Action item
The entries below need to be written out exactly, with no pictures included.

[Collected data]
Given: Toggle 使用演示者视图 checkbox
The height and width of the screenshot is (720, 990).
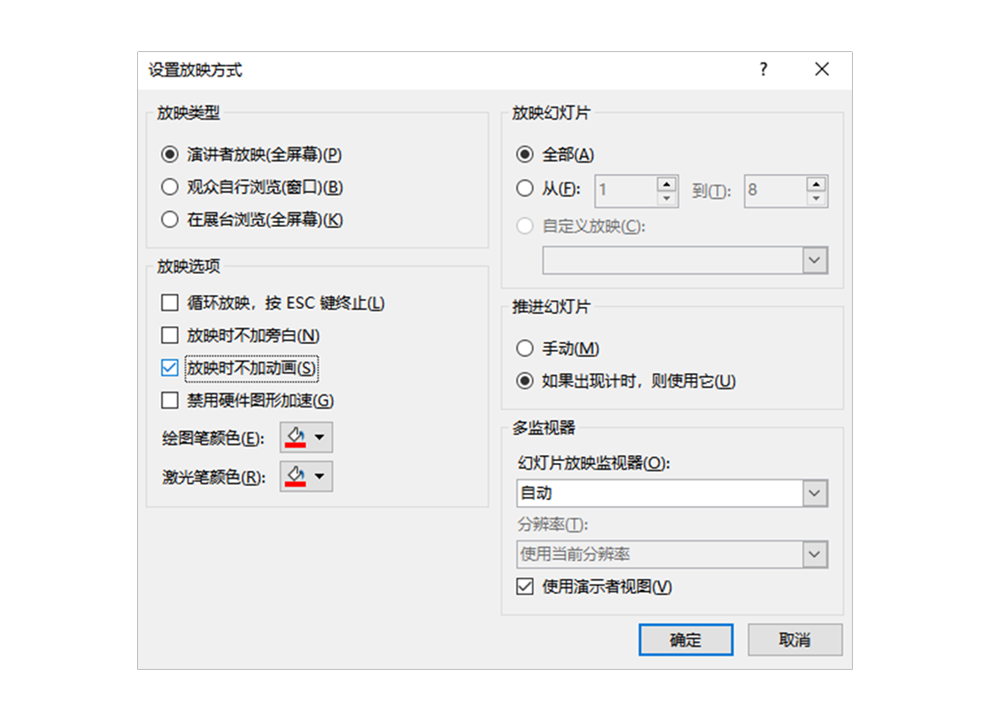Looking at the screenshot, I should (x=525, y=587).
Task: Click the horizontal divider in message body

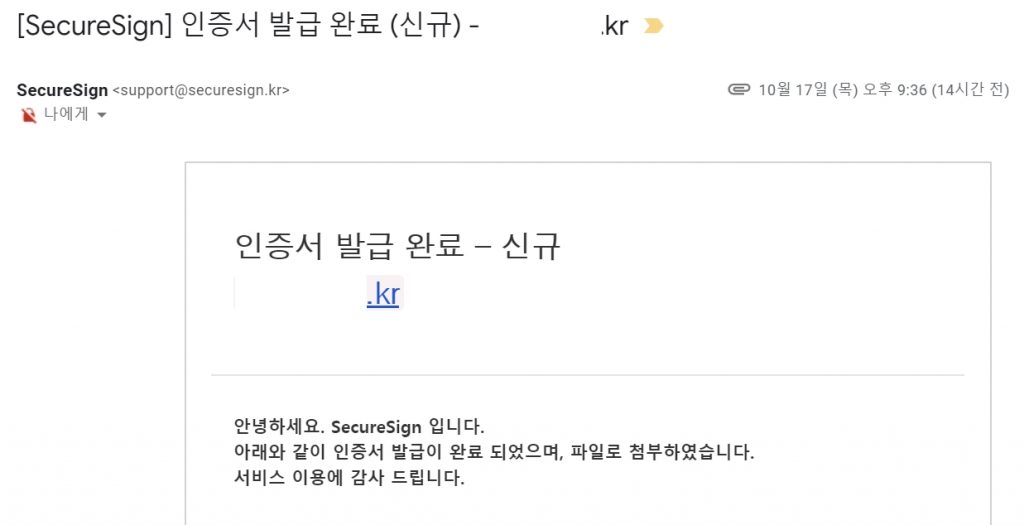Action: [x=588, y=375]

Answer space
Given: Toggle 使用演示者视图 checkbox
The height and width of the screenshot is (720, 990).
Looking at the screenshot, I should (x=525, y=587).
Task: Click the horizontal divider in message body

Action: [x=588, y=375]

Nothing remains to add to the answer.